Fully Differentiable Correlation-driven 2D/3D Registration for X-ray to CT Image Fusion
This work addresses a critical technique for fluoroscopic guided surgical interventions, offering an incremental improvement in feature extraction and gradient flow for medical image fusion.
The paper tackled the problem of improving controllability and interpretability in learning-based 2D/3D registration for surgical guidance by proposing a novel fully differentiable correlation-driven network with a dual-branch CNN-transformer encoder and a correlation-driven loss, resulting in outperformance over existing methods on an in-house dataset.

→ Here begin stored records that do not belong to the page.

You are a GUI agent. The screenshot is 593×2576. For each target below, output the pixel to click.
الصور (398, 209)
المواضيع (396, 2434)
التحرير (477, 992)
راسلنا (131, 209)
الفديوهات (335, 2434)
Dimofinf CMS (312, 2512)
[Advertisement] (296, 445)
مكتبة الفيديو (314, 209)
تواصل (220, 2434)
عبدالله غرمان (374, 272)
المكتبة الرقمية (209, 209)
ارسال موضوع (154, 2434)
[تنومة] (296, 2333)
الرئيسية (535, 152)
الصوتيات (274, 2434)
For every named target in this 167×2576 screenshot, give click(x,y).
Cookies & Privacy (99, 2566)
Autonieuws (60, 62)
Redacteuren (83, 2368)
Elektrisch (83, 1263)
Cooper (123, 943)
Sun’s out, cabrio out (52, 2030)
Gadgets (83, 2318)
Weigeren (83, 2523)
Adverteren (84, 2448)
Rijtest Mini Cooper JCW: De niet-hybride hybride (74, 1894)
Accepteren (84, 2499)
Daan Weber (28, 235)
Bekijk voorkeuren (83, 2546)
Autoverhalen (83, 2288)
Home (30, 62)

Image-based rigid 2D/3D registration is a critical technique for fluoroscopic guided surgical interventions. In recent years, some learning-based fully differentiable methods have produced beneficial outcomes while the process of feature extraction and gradient flow transmission still lack controllability and interpretability. To alleviate these problems, in this work, we propose a novel fully differentiable correlation-driven network using a dual-branch CNN-transformer encoder which enables the network to extract and separate low-frequency global features from high-frequency local features. A correlation-driven loss is further proposed for low-frequency feature and high-frequency feature decomposition based on embedded information. Besides, a training strategy that learns to approximate a convex-shape similarity function is applied in our work. We test our approach on a in-house datasetand show that it outperforms both existing fully differentiable learning-based registration approaches and the conventional optimization-based baseline.